Ao ouvir isso, Wu Hen entendeu que ela pertencia ao grupo que tivera contato com a verdade do mundo bem antes e que, provavelmente, caminhava pela Poeira Desolada há algum tempo.
— Sorte, apenas sorte — disse Wu Hen com modéstia.
— Uma unidade vale cem mil, meia unidade vale cinquenta mil. Guarde este dinheiro para melhorar a situação da sua família — disse a mulher, direta, entregando a Wu Hen um envelope grosso.
Enquanto recebia, Wu Hen perguntou: — Já que este mundo é virtual, que sentido tem a pobreza ou a riqueza?
— Acredite em mim, tudo aqui se tornará ainda mais belo agora que a mentira benevolente foi revelada. Cada um valorizará muito mais a vida presente, farta, tranquila e rotineira! — respondeu ela.
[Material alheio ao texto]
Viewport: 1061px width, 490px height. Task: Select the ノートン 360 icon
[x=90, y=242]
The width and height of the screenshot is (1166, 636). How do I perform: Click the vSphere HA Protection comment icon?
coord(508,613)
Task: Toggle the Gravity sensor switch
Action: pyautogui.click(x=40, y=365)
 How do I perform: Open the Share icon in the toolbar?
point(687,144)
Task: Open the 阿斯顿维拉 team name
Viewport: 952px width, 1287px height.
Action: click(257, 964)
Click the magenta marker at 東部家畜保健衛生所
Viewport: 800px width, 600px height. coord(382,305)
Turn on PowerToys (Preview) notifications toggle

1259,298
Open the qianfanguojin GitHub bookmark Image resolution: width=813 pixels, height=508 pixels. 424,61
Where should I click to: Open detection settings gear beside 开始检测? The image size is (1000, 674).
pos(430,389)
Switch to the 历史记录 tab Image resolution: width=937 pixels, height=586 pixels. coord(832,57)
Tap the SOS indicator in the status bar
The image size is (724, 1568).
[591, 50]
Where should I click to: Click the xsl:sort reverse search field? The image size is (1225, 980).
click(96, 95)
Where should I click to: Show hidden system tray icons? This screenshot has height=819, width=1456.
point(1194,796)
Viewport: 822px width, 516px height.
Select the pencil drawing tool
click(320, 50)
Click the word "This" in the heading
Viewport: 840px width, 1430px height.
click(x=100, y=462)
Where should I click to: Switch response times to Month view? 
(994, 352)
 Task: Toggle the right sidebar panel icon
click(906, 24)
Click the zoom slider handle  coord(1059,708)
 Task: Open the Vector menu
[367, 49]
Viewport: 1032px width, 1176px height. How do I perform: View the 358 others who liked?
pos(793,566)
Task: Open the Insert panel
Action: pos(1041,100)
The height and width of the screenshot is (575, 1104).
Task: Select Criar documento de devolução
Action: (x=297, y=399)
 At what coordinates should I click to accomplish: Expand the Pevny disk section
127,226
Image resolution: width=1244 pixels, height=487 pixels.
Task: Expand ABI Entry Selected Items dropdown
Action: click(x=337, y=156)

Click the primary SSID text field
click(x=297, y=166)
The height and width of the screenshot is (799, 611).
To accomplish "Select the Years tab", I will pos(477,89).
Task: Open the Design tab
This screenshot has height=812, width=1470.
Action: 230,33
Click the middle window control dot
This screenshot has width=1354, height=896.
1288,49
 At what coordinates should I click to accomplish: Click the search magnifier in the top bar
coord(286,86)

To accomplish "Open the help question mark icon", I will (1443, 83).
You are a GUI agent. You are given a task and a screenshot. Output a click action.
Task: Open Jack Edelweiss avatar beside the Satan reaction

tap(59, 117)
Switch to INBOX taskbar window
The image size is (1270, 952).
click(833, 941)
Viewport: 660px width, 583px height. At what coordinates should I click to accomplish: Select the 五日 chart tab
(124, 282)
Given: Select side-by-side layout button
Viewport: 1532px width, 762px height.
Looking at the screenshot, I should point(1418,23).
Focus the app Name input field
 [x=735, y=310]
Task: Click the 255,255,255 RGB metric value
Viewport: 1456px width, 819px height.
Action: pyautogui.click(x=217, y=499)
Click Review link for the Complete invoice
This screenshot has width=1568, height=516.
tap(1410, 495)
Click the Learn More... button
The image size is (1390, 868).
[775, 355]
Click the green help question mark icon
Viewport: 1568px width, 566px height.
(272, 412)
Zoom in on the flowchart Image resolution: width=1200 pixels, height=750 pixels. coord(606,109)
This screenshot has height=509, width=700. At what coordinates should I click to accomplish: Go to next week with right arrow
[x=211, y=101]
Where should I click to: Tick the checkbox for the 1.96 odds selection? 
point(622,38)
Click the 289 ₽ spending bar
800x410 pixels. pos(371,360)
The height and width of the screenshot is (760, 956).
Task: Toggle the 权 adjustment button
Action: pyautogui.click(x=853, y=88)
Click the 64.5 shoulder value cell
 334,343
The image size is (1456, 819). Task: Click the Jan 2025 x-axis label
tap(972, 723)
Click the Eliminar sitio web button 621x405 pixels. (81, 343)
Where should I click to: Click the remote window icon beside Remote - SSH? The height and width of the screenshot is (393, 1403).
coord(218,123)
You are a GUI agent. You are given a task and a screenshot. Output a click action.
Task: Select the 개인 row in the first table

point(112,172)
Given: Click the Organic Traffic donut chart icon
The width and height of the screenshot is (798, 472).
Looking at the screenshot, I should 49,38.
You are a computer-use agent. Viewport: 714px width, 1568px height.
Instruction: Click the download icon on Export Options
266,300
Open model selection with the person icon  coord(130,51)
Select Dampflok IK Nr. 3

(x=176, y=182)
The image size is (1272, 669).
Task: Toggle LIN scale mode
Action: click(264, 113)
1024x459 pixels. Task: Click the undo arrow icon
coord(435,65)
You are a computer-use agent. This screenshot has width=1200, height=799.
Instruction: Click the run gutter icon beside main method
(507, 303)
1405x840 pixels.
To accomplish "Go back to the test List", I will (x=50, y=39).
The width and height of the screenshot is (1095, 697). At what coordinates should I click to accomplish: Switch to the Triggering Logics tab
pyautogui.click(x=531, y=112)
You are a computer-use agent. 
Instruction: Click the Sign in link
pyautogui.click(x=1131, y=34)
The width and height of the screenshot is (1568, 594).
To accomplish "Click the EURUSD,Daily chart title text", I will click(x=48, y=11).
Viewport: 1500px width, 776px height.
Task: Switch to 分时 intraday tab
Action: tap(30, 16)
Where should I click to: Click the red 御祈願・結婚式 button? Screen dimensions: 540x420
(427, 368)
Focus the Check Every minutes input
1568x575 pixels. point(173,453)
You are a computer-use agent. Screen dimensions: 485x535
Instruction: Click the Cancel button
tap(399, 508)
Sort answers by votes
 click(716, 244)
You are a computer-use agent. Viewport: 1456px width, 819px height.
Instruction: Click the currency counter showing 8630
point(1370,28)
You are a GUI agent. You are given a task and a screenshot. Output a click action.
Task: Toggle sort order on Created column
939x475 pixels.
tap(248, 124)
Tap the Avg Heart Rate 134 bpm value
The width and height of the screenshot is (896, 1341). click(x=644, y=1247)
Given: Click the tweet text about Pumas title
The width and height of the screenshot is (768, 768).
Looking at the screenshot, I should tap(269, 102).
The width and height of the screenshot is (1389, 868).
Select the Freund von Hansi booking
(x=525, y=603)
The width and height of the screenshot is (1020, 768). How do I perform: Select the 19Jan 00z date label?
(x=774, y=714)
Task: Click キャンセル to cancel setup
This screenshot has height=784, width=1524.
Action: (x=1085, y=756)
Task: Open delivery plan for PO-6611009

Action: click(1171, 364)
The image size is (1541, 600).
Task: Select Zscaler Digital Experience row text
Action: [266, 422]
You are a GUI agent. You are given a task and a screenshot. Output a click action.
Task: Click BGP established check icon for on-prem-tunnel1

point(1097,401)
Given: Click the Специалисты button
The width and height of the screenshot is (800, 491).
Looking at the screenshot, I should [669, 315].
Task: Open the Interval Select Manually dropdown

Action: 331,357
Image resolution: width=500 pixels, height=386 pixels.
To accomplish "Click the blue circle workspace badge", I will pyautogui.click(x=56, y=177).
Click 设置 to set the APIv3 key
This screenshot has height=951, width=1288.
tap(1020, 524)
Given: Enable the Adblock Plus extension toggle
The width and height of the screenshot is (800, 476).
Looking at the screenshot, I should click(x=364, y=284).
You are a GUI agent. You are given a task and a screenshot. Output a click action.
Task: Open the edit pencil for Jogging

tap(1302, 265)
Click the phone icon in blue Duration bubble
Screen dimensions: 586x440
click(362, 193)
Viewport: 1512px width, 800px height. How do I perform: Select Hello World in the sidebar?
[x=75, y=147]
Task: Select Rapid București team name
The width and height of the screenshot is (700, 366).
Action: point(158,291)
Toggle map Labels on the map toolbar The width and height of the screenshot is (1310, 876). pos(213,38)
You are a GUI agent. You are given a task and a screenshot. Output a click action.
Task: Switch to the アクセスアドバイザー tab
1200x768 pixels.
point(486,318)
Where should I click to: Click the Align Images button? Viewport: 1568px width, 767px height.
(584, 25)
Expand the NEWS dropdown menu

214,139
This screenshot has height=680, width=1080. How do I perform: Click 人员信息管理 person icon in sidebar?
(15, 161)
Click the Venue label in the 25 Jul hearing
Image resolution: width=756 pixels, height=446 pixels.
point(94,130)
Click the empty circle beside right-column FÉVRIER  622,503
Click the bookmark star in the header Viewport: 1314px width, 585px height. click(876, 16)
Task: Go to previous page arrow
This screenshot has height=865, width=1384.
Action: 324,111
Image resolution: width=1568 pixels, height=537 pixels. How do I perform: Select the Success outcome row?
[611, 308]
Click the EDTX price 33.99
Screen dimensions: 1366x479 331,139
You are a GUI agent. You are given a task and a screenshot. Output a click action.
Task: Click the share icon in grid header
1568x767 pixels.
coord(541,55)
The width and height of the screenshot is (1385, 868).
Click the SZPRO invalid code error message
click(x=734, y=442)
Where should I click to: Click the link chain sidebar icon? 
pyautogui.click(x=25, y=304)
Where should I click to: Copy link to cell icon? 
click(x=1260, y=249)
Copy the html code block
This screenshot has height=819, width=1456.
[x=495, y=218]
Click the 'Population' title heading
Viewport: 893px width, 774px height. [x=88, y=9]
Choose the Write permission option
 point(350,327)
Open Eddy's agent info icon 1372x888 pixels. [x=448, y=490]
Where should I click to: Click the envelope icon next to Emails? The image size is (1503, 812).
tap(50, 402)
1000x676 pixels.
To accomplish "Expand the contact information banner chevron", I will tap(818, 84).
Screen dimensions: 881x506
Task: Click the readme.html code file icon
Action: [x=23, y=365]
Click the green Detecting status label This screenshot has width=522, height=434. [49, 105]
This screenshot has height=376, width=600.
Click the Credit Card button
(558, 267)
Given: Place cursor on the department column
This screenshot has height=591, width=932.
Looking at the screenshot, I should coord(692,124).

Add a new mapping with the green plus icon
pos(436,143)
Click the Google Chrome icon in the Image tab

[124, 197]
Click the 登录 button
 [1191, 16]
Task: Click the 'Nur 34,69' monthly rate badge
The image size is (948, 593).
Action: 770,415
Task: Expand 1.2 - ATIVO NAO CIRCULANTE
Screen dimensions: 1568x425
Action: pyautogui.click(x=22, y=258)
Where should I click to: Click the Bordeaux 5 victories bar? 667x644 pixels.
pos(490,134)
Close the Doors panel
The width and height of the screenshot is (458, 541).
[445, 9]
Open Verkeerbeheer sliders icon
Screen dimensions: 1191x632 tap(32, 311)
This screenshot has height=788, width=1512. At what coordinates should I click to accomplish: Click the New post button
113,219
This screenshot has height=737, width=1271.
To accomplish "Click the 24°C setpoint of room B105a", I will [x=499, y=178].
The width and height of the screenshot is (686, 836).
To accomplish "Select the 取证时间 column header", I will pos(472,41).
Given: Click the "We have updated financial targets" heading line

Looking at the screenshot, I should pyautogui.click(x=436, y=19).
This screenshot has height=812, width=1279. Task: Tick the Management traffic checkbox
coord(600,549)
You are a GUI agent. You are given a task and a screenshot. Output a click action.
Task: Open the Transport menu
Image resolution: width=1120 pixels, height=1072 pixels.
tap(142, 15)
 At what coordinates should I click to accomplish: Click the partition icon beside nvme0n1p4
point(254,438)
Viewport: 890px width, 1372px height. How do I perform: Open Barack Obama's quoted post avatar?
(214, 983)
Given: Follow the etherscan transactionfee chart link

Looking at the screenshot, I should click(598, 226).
— Não entendo bem. Se todos viemos do Terminal Divino Nüwa, por que alguns ainda são infelizes? Nascem pobres, ricos, com infortúnios... como minha irmã, que não consegue falar? — questionou Wu Hen.
— Uma árvore tem muitas folhas, mas algumas ficam doentes, outras são comidas por insetos, outras murcham cedo demais... seria essa a intenção da árvore? — a mulher explicou pacientemente.
— O que quero dizer é: por que o Terminal Divino Nüwa a moldou de forma tão notável? Digo, você é especialmente bonita — comentou Wu Hen com um sorriso.
A mulher ficou surpresa por um instante, e então um brilho de timidez e satisfação passou por seus olhos. Ela disse: — Que lábia, você parece estar com a saúde mental em dia. Que tal se eu lhe desse outro presente?
Dito isso, ela tirou uma pequena caixa de vidro. Dentro, flutuavam duas lentes de contato de cores vibrantes.
— Isso é... — Wu Hen estranhou.
— A mais nova tecnologia de conexão cerebral. Ao colocar nas pupilas, você pode entrar na outra dimensão... Claro, na verdade, isso permite que a consciência individual que se abriga no Terminal Divino Nüwa desperte na realidade, conferindo-lhe um corpo físico para caminhar na outra dimensão.
— Parece que estamos assumindo o personagem de outra pessoa em um jogo. Não temos nossos próprios corpos na realidade? — perguntou Wu Hen.
— Você caminhou lá dentro. Se não nos abrigássemos no Terminal Divino Nüwa desta forma, qual acha que seria nossa taxa de mortalidade? — retrucou a mulher.
— De fato, a alma está acima de tudo — assentiu Wu Hen.
— Sei que você não gosta de usar a conta dos outros. Fique tranquilo, quando encontrar o Terminal Divino Nüwa, poderá despertar o seu verdadeiro "eu" — disse ela.
— E o que devo fazer agora? — perguntou Wu Hen.
— Sobreviva com o corpo físico que você tem na outra dimensão e retorne ao Terminal Divino Nüwa — respondeu a mulher.
Corpo físico? Provavelmente seria aquele em que ele despertou perto da cidade do penhasco.
— E a consciência original desse corpo? Vai desaparecer com a minha implantação? — Wu Hen tinha milhares de perguntas.
— A consciência deles já desapareceu durante as caminhadas pela outra dimensão.
— "Perdidos"?? — Por algum motivo, Wu Hen lembrou-se do termo mencionado por aquela pessoa de traços delicados.